The documentation above suggests that while NaiveDateTime doesn’t store any
TimeZone data associated with it, DateTime seems to, however the former, when used, Ecto seems to store timestamps (inserted_at, updated_at) in according to UTC timezone anyway.
I read that using utc_datetime “ensures” that dates are always converted to utc before getting stored/retrieved from and to the database, however I am not sure what the significance of the “ensures” aspect here is, since naive_datetime seems to do it anyway.
And I also think storing timestamptz values in the database may not be really required, since I can just store utc timestamps everywhere and user timezone preferences in another table and use these two pieces of info to convert accordingly before presenting to the users.
Can someone throw some light on what the real world significance in using utc_datetime type for timestamps is? What am I missing here?
You’re correct. timestamp columns are actually better for ecto (alone) as with timestamptz postgres will try to convert the timestamp to the clients timezone on its own. While for timestamp you can be sure postgres just leaves timestamps as is, with ecto handling all the timezone stuff at runtime using the settings/timezone db of elixir.
naive_datetime does store timestamps as UTC datetimes – that’s true. But that’s only “accidental” because it’s using NaiveDateTime.utc_now() to generate timestamps. If you manually set such fields to a different naive datetime you build from another timezone there’s no way for ecto to detect that. NaiveDateTime structs just don’t have a timezone component, which is the reason why they’re called naive.
For utc_datetime ecto will enforce that any saved datetime uses the Etc/UTC timezone. It’ll error otherwise. If you query the record you’ll also get back only datetimes with tthe timezone set to UTC. So the fact that datetimes use UTC changed from being implicit and prone to error with naive_datetime to explicit and enforced at runtime with utc_datetime.
This only works for automatically generated fields like inserted_at and updated_at and if you manually set other datetime fields to DateTime.utc_now(). But if you have any other Elixir code that is not timezone-aware and it fetches time in the local timezone (or have a legacy DB with non-UTC datetimes in it) then you’re in for trouble.
Better to do all of these together:
Use utc_datetime type for datetime fields in your Ecto schema modules.
When setting times manually, always start with DateTime.utc_now() and/or do calculations with Elixir’s stdlib or timex, always making sure you use UTC.
If you have to work with an inherited legacy database, just make a one-off script to convert any non-UTC datetimes to UTC. It will save you a world of trouble in the future.
**********
■ **Exercise objective**
Reproduce the part of the discussion on Ecto timestamp types starting with "When setting times" and going on through "you use UTC.".

Saved entries
**********
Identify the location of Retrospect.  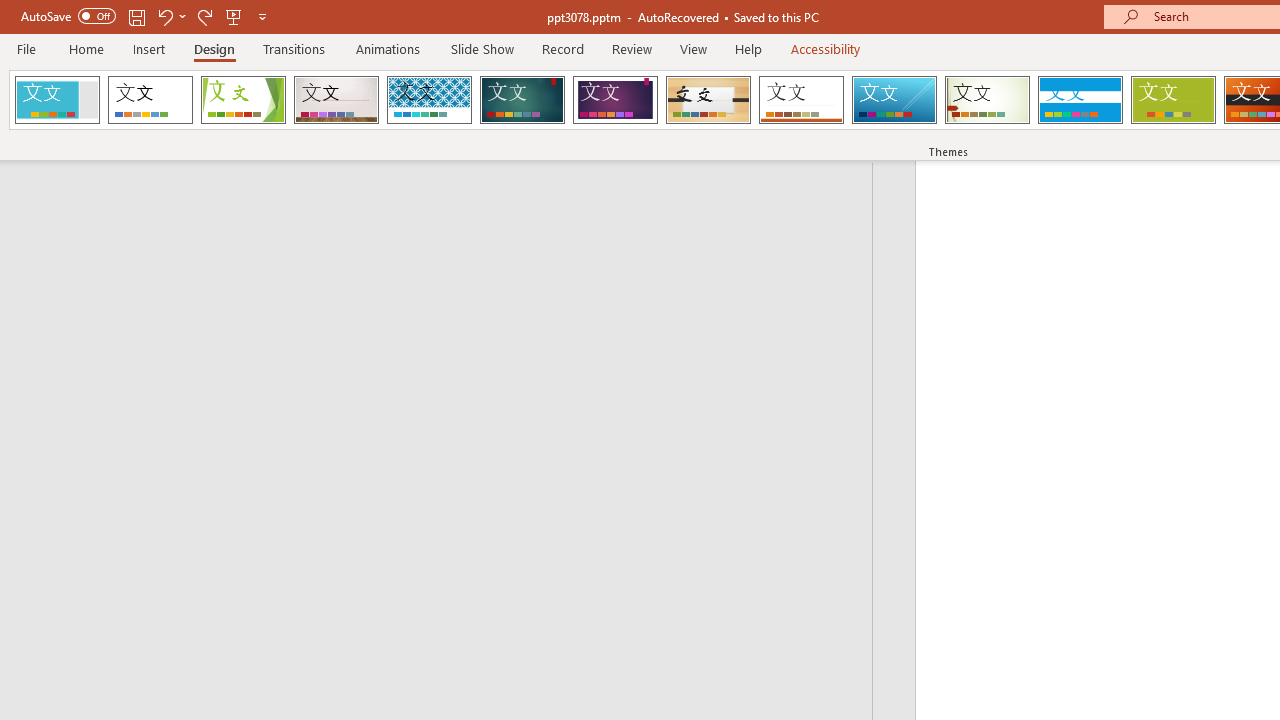
(801, 100).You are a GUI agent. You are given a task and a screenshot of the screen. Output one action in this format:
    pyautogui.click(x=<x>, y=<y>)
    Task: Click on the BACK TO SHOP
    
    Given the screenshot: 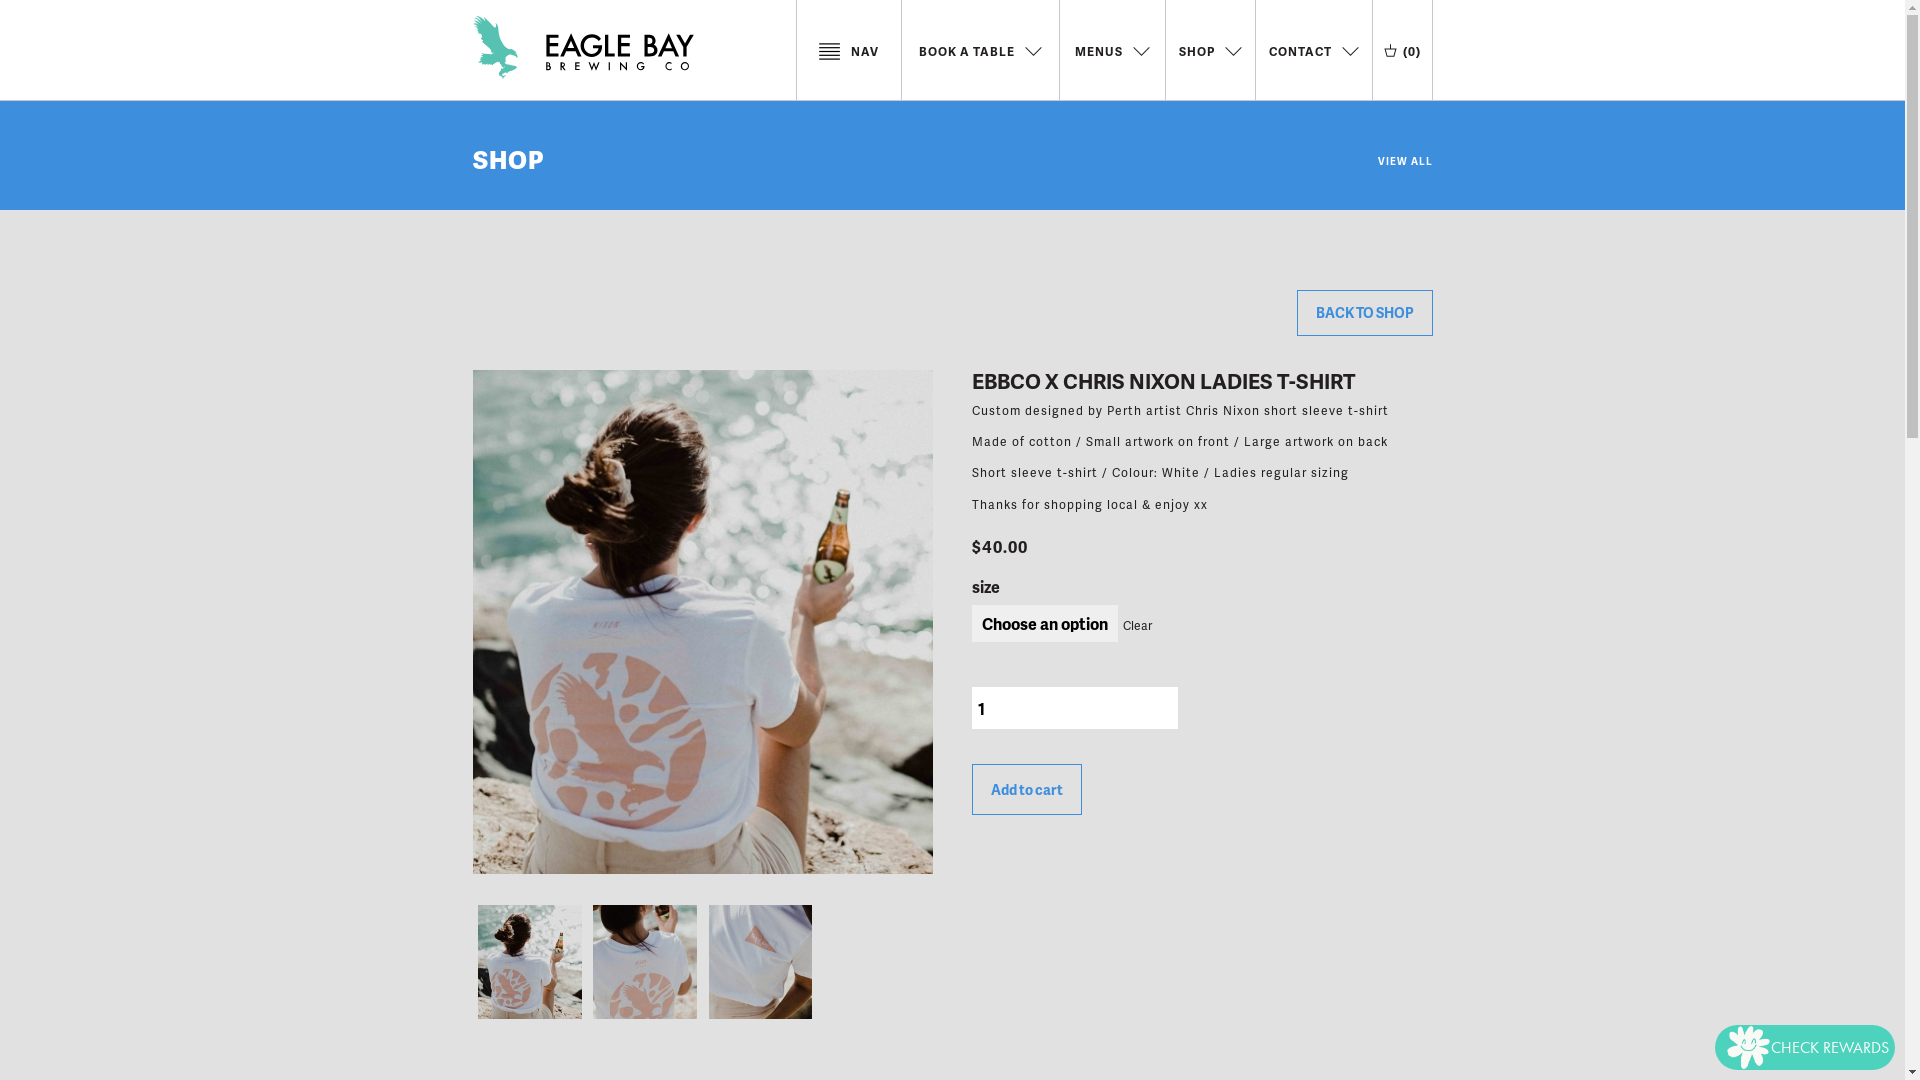 What is the action you would take?
    pyautogui.click(x=1364, y=313)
**********
■ **Expected answer**
When setting times manually, always start with DateTime.utc_now() and/or do calculations with Elixir’s stdlib or timex, always making sure you use UTC.